Exercise brief:
Find every line in the records below that holds the word "editor", and copy it out.

══ Data to examine ══

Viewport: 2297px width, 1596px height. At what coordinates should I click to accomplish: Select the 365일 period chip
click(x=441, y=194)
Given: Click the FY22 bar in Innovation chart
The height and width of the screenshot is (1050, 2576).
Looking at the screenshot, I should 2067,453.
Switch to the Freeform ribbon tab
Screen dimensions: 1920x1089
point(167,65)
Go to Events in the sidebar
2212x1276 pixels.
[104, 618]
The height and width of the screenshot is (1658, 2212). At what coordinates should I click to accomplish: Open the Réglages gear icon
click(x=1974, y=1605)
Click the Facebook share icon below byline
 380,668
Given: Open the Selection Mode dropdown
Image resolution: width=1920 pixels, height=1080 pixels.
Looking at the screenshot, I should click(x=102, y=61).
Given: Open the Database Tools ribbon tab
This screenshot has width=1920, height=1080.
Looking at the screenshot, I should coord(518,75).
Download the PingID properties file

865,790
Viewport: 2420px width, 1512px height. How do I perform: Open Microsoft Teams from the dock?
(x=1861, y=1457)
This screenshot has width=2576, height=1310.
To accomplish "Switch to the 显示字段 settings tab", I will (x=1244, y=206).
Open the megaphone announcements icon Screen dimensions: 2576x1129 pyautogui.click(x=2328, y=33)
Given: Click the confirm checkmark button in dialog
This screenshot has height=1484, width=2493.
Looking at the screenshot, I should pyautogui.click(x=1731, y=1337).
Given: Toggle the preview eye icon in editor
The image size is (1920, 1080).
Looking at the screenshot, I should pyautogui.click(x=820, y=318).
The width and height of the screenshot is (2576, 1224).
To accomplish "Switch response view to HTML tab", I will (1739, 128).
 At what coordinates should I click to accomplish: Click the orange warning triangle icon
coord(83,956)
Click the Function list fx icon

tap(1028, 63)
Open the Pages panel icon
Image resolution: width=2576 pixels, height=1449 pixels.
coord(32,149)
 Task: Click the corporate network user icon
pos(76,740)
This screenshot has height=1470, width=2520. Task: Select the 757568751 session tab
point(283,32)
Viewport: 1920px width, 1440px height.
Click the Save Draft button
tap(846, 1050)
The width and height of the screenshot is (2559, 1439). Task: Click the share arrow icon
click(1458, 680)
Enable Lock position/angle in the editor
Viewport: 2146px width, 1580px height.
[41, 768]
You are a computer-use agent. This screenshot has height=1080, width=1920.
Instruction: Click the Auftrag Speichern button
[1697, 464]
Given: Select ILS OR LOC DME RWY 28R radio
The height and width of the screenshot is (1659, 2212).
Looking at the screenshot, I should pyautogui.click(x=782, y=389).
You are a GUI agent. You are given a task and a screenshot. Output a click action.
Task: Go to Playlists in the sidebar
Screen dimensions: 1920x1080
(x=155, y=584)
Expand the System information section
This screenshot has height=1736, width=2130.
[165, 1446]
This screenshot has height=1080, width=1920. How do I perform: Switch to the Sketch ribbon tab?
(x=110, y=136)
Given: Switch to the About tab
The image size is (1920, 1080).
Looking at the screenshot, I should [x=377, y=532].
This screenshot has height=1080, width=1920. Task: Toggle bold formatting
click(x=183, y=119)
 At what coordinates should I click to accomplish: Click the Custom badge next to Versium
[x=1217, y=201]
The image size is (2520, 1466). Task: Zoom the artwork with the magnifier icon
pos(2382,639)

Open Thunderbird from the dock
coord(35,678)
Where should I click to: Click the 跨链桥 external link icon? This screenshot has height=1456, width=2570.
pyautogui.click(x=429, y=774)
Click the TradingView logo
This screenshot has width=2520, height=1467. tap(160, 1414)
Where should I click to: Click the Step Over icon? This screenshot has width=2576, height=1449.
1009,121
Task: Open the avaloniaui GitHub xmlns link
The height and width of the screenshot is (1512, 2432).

═══

Task answer:
Given: Toggle the preview eye icon in editor
Enable Lock position/angle in the editor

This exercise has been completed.